Physical characteristics
- Source: Øyvassheia
- • location: Hægebostad Municipality, Agder, Norway
- • coordinates: 58°39′19″N 07°06′59″E﻿ / ﻿58.65528°N 7.11639°E
- • elevation: 909 m (2,982 ft)
- Mouth: Alleen
- • location: Lyngdal Municipality, Agder, Norway
- • coordinates: 58°08′32″N 07°02′58″E﻿ / ﻿58.14222°N 7.04944°E
- • elevation: 0 m (0 ft)
- Length: 82.2 km (51.1 mi)
- Basin size: 667.08 km^{2} (257.56 sq mi)
- • average: 35.9 m^{3}/s (1,270 cu ft/s)

= Lygna =

River in Agder, Norway

Lygna or Lyngdalselva is a river in Agder county, Norway.
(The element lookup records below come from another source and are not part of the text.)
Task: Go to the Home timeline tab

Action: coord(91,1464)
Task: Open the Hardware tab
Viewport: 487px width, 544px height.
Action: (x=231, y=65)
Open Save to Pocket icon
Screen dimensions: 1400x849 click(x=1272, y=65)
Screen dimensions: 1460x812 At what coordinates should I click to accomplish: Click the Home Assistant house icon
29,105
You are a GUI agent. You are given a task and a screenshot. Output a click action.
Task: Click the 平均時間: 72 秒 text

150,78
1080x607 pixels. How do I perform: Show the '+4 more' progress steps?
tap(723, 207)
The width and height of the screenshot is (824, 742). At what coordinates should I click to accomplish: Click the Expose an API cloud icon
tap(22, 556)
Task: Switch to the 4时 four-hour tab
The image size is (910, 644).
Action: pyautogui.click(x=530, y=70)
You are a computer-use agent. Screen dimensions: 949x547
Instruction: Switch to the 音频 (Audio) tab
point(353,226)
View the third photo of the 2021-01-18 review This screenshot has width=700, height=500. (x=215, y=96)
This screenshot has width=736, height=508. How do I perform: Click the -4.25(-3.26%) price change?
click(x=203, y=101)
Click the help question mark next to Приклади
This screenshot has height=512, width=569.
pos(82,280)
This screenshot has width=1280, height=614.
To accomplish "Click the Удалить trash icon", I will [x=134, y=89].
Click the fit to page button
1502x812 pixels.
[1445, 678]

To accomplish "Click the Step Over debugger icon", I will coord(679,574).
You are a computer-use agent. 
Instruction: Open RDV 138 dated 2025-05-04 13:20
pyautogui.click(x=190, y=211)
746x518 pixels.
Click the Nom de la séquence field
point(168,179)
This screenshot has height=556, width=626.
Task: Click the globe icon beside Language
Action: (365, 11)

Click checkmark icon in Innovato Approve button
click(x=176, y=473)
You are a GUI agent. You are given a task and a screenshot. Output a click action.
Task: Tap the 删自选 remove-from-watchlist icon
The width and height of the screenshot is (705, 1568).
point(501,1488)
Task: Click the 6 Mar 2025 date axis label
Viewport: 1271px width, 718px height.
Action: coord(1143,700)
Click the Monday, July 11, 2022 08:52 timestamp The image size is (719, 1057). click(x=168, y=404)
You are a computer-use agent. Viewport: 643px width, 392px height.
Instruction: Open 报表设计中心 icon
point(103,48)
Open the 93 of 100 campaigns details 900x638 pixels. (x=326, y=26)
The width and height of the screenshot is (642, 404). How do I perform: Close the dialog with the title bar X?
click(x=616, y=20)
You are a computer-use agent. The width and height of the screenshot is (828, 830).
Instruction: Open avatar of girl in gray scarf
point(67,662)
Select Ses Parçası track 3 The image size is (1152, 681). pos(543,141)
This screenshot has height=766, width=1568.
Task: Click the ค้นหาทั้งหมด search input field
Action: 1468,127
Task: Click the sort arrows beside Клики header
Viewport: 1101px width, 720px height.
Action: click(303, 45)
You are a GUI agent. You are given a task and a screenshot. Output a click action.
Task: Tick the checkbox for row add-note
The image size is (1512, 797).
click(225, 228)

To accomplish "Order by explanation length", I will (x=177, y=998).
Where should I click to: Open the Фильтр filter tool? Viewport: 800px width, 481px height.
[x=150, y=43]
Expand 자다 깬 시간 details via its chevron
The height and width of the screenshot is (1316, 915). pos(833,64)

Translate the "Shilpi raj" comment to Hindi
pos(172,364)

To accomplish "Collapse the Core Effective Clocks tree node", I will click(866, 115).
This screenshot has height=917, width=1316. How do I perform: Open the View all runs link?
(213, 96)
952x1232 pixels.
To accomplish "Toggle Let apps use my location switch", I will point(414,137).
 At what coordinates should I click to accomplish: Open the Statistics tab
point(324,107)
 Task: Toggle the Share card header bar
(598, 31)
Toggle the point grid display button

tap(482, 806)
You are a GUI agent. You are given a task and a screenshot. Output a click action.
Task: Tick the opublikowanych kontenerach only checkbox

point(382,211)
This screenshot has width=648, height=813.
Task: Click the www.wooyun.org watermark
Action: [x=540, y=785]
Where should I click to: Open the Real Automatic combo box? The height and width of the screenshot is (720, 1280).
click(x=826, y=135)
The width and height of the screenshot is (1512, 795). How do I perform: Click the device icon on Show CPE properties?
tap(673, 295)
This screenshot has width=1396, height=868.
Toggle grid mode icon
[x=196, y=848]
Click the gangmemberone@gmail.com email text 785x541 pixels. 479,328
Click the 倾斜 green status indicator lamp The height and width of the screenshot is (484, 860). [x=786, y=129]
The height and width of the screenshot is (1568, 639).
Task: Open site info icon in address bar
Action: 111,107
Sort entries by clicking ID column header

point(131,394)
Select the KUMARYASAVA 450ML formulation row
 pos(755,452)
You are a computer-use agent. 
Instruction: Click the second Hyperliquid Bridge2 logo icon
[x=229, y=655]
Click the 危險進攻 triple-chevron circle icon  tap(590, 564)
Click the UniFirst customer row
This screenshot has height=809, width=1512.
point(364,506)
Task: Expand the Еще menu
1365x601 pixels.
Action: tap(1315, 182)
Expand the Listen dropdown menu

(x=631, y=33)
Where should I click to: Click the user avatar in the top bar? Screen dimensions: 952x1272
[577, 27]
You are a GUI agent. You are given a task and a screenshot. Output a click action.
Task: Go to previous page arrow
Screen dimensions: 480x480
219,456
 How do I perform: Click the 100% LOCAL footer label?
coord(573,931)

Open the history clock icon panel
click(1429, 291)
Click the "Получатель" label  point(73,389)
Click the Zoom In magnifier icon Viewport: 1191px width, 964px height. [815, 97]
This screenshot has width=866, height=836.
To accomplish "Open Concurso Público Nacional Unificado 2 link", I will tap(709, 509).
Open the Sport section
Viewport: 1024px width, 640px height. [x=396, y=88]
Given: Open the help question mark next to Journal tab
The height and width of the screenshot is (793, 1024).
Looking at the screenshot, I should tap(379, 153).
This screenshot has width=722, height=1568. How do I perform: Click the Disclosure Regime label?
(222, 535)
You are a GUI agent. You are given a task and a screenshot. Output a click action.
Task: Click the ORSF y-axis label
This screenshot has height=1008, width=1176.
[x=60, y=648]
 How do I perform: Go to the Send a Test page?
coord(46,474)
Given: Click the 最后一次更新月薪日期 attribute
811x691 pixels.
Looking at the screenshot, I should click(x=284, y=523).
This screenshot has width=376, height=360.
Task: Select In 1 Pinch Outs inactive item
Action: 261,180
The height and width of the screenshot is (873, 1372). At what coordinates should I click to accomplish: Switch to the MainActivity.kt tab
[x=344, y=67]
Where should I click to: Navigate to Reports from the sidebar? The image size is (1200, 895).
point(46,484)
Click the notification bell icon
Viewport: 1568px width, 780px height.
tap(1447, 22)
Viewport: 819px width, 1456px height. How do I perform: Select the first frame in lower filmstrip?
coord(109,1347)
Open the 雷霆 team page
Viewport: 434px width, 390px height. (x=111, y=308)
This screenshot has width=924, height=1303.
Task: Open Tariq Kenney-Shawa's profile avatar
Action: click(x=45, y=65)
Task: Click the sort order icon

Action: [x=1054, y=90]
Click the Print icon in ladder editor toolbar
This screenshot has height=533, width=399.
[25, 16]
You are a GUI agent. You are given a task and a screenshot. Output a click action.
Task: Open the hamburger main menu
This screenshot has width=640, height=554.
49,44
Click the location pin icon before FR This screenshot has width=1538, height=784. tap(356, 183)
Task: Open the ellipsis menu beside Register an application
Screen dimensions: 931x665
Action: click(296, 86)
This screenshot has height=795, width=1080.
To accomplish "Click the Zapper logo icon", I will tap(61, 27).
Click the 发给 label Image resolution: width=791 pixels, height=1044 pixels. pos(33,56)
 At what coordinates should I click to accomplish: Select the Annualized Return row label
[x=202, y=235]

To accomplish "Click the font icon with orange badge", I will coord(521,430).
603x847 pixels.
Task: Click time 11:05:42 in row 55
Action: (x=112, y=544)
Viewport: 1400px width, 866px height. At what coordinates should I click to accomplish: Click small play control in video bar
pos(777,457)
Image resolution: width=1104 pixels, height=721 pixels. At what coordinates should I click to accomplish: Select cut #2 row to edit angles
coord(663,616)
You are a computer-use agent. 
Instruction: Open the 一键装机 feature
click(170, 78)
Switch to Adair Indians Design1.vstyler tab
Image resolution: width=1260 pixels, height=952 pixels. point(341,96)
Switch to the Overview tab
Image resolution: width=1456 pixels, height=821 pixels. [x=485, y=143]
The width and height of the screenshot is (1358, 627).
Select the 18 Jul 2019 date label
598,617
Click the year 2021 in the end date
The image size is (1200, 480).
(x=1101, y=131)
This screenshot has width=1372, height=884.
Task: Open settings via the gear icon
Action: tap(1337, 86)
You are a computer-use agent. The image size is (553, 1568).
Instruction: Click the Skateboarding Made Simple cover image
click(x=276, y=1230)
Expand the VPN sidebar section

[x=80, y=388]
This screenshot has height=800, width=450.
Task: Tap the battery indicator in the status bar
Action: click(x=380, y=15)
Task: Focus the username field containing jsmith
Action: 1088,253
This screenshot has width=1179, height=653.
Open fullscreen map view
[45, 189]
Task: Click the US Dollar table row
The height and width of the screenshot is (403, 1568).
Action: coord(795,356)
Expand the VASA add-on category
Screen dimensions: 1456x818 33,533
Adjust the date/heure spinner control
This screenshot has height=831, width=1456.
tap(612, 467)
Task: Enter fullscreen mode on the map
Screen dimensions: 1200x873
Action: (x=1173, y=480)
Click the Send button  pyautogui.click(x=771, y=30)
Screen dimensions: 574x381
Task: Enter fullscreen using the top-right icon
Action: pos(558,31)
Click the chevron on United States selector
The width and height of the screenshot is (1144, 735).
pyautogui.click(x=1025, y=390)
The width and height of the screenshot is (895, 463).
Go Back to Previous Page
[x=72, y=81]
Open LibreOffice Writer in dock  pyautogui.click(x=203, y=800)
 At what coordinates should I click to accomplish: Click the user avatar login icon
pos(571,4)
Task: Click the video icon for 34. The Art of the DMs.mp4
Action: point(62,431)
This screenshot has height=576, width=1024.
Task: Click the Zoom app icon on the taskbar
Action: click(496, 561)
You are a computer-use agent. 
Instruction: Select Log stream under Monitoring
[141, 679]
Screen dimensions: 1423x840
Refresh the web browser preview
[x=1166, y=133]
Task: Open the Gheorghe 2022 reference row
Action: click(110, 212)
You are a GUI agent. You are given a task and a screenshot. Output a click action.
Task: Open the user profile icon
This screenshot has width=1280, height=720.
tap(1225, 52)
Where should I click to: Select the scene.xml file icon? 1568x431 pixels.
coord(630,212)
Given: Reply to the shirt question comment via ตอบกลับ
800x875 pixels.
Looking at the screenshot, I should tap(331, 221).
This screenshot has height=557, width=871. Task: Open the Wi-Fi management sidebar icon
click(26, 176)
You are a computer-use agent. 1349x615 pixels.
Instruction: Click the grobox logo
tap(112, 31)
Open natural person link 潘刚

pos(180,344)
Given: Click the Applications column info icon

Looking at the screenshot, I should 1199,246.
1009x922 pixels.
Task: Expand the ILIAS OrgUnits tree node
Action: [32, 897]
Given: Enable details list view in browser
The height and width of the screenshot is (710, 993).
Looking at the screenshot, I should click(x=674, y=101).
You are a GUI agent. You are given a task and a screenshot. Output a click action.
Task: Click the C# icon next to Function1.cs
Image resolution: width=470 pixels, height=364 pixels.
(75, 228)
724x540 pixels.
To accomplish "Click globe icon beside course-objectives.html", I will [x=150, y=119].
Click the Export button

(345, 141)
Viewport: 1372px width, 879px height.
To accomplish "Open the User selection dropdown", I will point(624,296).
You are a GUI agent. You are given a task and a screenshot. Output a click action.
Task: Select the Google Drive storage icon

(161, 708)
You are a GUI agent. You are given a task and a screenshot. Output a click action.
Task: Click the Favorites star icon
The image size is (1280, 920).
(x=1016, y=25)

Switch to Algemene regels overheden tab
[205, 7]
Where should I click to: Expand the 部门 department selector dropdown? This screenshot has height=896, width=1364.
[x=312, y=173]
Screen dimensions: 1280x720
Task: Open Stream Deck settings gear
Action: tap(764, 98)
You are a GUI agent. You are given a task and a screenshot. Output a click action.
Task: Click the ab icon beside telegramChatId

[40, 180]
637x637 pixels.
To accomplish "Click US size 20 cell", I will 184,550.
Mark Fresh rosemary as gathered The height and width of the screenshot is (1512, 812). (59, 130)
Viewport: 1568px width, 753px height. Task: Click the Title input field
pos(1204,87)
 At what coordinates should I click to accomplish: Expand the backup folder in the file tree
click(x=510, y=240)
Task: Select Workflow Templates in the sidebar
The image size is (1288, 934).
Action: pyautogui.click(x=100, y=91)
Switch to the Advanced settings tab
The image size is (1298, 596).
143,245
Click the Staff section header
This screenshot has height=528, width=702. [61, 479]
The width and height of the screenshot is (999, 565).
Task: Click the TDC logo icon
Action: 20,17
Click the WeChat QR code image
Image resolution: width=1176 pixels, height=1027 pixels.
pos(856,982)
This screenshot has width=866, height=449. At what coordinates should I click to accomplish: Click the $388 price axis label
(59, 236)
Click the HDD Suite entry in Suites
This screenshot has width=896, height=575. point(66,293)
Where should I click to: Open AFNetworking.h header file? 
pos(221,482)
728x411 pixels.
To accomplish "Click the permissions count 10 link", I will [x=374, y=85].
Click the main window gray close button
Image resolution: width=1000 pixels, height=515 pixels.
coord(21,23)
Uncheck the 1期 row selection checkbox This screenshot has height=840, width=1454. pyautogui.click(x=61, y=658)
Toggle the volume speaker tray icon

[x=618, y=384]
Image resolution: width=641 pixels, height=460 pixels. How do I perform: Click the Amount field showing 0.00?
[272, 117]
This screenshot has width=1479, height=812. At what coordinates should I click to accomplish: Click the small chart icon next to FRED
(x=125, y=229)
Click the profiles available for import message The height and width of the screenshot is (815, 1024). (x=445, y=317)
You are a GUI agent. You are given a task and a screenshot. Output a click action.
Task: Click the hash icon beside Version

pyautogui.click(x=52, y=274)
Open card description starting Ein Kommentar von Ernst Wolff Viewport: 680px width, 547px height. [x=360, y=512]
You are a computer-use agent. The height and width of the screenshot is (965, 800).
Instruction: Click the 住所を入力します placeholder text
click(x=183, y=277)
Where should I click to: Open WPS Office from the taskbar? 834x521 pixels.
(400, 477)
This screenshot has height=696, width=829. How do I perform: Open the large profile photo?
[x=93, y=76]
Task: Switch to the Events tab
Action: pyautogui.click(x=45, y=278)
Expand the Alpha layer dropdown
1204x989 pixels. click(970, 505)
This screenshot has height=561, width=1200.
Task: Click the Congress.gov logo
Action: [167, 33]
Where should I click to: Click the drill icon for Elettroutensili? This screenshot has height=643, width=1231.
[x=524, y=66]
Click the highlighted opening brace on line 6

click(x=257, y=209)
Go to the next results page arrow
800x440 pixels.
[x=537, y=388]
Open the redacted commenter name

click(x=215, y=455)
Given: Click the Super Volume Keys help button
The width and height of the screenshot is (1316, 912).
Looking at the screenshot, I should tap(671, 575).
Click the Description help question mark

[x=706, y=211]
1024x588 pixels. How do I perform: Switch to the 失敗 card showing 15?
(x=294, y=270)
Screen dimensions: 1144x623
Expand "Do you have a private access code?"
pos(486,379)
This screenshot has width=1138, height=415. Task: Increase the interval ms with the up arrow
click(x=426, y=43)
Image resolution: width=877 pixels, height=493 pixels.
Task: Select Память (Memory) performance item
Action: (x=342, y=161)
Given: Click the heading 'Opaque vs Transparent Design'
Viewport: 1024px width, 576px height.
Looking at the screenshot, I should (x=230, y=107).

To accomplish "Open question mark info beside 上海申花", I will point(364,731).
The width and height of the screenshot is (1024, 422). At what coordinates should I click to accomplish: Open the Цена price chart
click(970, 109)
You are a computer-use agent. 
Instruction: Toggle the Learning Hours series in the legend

The 82.2 km river runs from the mountains in northern Hægebostad Municipality, through the Lyngdalen valley to Lyngdal Municipality to its mouth at Alleen, where it runs into Lyngdalsfjorden. Lygna has a discharge of 35.9 m3/s, and a drainage basin covering 664.3 km2. The river is called the Storåni north of the lake Lygne. The river passes the villages of Tingvatn, Snartemo, and Kvås as well as the town of Lyngdal.